Secondo la logica quantistica, però, adesso
l’informazione sull’esito dell’esperimento precedente
può interagire con la funzione d’onda in
modo che questa tenda a collassare verso il «sì»,
cioè la decisione di giocare ancora. L’informazione
di per sé, cioè il fatto di avere vinto o perso,
non è determinante.
Un altro esempio è un noto esperimento di teoria
dei giochi: il dilemma del prigioniero. Qui un ipotetico detenuto può scegliere se cooperare
con il suo complice, non confessando il loro crimine,
oppure vuotare il sacco con la polizia. Se
entrambi confessano, ciascuno riceve una pena
di quattro anni. Se entrambi tacciono, sono condannati
a due anni. Se invece solo uno confessa
e l’altro tace, il primo evita la pena e il secondo è
condannato a cinque anni.
Se i partecipanti vengono a sapere che il loro
complice ha «cantato», per la maggior parte scelgono
a loro volta di confessare. Se invece questo
ha tenuto la bocca chiusa, la maggioranza sceglie
ciononostante di vuotare il sacco (e quindi cavarsela
senza condanna). È un comportamento che
ci si può aspettare se si presuppone che ciascuno
agisca nel proprio interesse. Ma c’è qualcosa di
strano: se ai partecipanti non si comunica la decisione
del complice, la maggior parte tace.
Zheng Joyce Wang, esperta di scienze cognitive
dell’Ohio State University, ha dato alla rivista
«The Atlantic» una spiegazione ad sensum dalla
prospettiva quantistica, nei seguenti termini: il
prigioniero immagina che il complice possa tacere
o tradirlo. Ciascuna di queste possibilità è come
un’onda del pensiero. E come qualsiasi onda
– per esempio di luce, suono, acqua – anche queste
si possono disturbare o addirittura cancellare
reciprocamente. Per esempio, le due tendenze
del giocatore – sia confessare se il complice parla,
sia farlo anche quando tace – possono compensarsi
a vicenda, se deve destreggiarsi con entrambe
le opzioni in testa. Se però nella mente di
un giocatore si rafforza l’onda del pensiero «l’altro
collaborerà», potrebbe decidere di confessare
a sua volta.

+-------+

> _Serie di esercizi_:
a – Nel testo sul dilemma del prigioniero letto in chiave quantistica, quale pena riceve ciascun detenuto se entrambi confessano?
b – Riproduci senza modifiche, dal testo di riferimento, il tratto che va da «Un altro esempio» fino a «a cinque anni.».
c – Porta avanti il brano sul dilemma del prigioniero interpretato con la logica quantistica, partendo subito dopo la sua ultima frase.

> _Dati di partenza_:
+-------+

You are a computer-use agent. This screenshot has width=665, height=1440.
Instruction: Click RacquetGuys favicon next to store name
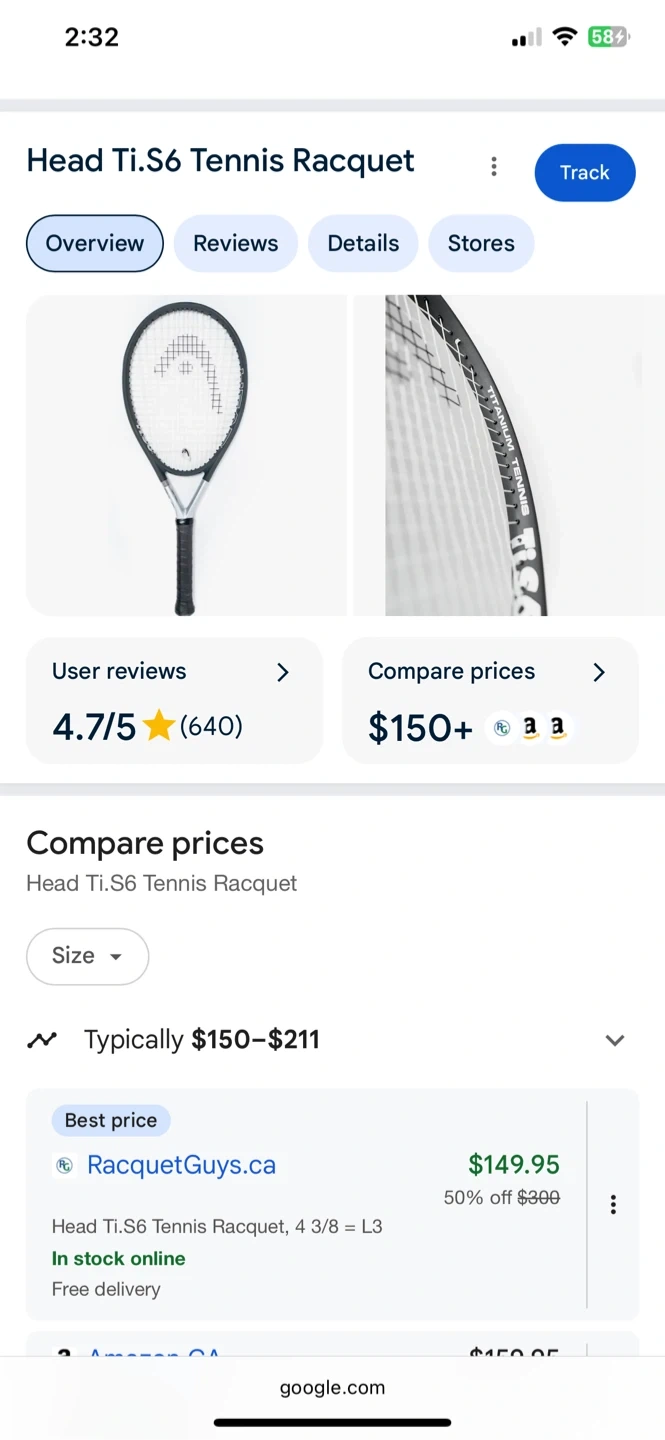[65, 1166]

+-------+

> _Risposte scritte_:
a – Ciascuno riceve una pena di quattro anni.

b –
Un altro esempio è un noto esperimento di teoria
dei giochi: il dilemma del prigioniero. Qui un ipotetico detenuto può scegliere se cooperare
con il suo complice, non confessando il loro crimine,
oppure vuotare il sacco con la polizia. Se
entrambi confessano, ciascuno riceve una pena
di quattro anni. Se entrambi tacciono, sono condannati
a due anni. Se invece solo uno confessa
e l’altro tace, il primo evita la pena e il secondo è
condannato a cinque anni.

c –
La sequenza è decisiva
Nella teoria della probabilità classica, inoltre,
le risposte a più domande non dipendono dalla
loro sequenza. Eppure la realtà sembra diversa.
In uno studio pubblicato oltre vent’anni fa, ad alcuni
volontari è stato chiesto se ritenessero onesto
Bill Clinton, all’epoca presidente degli Stati
Uniti. Poi hanno dovuto valutare se lo fosse il
suo vice Al Gore. Alla domanda su Clinton circa il
50 per cento ha risposto «sì», mentre per Gore il
«sì» ha raggiunto circa il 60 per cento. Con le domande
nell’ordine inverso i numeri sono cambiati:
il 68 per cento di «sì» per Gore e il 60 per cento
per Clinton.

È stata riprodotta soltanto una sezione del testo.